What can you tell us about the situation today?
In short, the humanitarian crisis that the country has been facing since last spring is the result of current government officials and its opposition party accusing each other of staging a coup. A large number of anti-government protests ensued resulting in many deaths, and this has created a crisis that will mar the history of this amazing region for years to come. It is a delicate situation and one that is very complicated. I am not sure what the future might bring especially considering that the international community seems to not be concerned with what is happening here, or doesn’t know how to help.
What advice would you give to captains today about cruising the region?

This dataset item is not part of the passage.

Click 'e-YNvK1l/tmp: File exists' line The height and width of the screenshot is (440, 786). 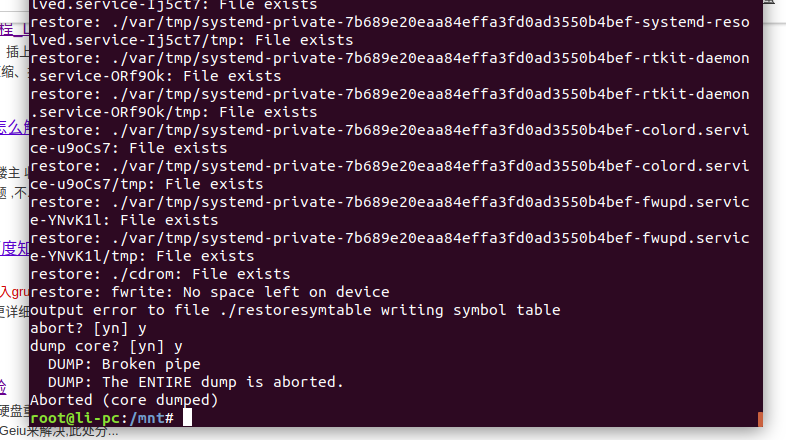click(x=142, y=256)
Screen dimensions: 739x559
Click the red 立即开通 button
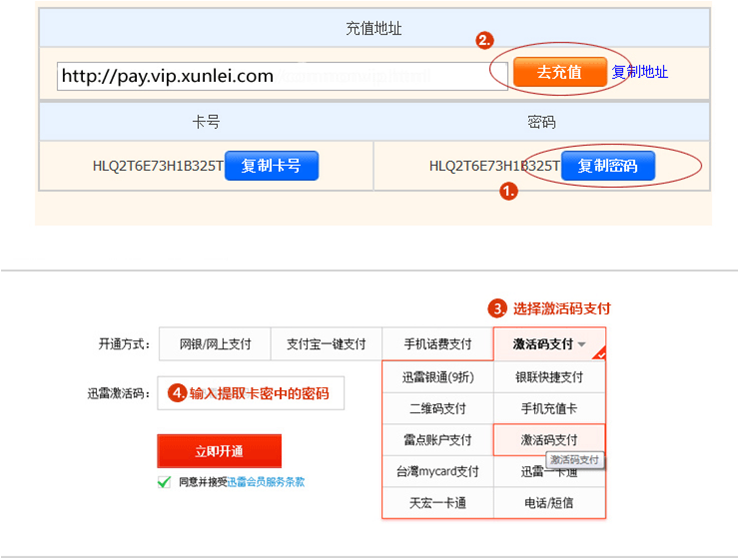point(219,451)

There are a few well-known superyachts making inquiries, and I am advising them to avoid mainland Venezuela altogether. This includes Isla Margarita and any of the islands closer to the shore. Strangely enough, the offshore islands of Los Testigoes, Isla Blanqiua, and Los Roques are as safe or safer than ever. With so little traffic these days, there has never been a better time to visit if you can imagine that. The local authorities are so happy to receive the occasional superyacht that they bend over backwards to accommodate us. Often they will arrive alongside with live lobster and fresh fish to trade for whatever the crew may want to give away… coffee, sugar or even a case of beer. In this sense, it is like the old days when I first arrived here 20 odd years ago.
Can you give us a short description of the itinerary you would suggest?

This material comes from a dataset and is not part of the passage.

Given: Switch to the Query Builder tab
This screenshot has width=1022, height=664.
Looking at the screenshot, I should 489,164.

The cruise I would recommend would begin in Grenada or Trinidad to pick up guests. Cruise overnight to Los Testigoes where the vessel will be joined by a special security and shore liaison who will manage pre-clearance procedures allowing the yacht to stay there for a few days. This area is famous for its untouched spectacular beaches that are great for water sports and to see turtles nesting. Then it’s an overnight sail to Isla Blanqiua for some more incredible beaches and snorkelling opportunities before cruising on to Los Roques. Upon arrival in Los Roques, we bring the authorities to the yacht for clearance procedures, and then the yacht is ready to continue the exploration of this incredible archipelago before moving on to Los Aves and finally Bonaire, or Caracao, to drop off guests. It’s an amazing cruise and perhaps the best-kept secret in the Caribbean.
Chris can you tell us how your career in yachting started and why Venezuela?
I arrived in Venezuela about 20 years ago after sailing the Caribbean for 7 years and fell in love with the country and especially her interior and indigenous peoples. I quickly made a name for myself as a jungle guide and expedition leader, taking groups of young backpackers and yachties from the marinas into the heart of the country. Film crews and well-heeled tourists followed, and then one day MY Leander arrived into port. The Russians onboard wanted adventure and beach parties and the captain was so happy with everything I organized that he recommended me to the next superyacht that came down and the rest is history.